Abstract

AbstractThe P‐to‐S converted phase at the Moho (the Pms phase) contains important information regarding the crustal structure. Here, we employ a grid search approach to simultaneously extract the bulk crustal azimuthal anisotropy and Moho orientation using receiver functions. The solution of this approach is the weighted average of two individual subfunctions that separately analyze the birefringence and arrival time of the Pms phase. Since a tilted Moho deflects the polarized components of the Pms phase, the Pms birefringence subfunction minimizes the energy on all the transverse polarization components (i.e., the transverse polarization direction before Pms splitting). The implementation of this subfunction is similar to that of the transverse component minimization method, but the Moho orientation is considered. The Pms arrival time subfunction takes into account both the crustal anisotropy and the Moho orientation to predict and fit Pms arrivals.
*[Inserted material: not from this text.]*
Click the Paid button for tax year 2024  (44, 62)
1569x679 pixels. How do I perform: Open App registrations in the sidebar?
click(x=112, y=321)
According to extensive synthetic experiments, this approach is remarkably robust to the presence of strong anisotropy, a steep Moho, and slightly tilted fast axes (less than 30°). This approach is also highly tolerant of random noise and data with uneven azimuthal coverage. We apply this approach to three permanent stations on the Tibetan Plateau. The resulting measurements boast a high quality and are consistent with the crustal anisotropy and Moho orientation revealed in previous studies.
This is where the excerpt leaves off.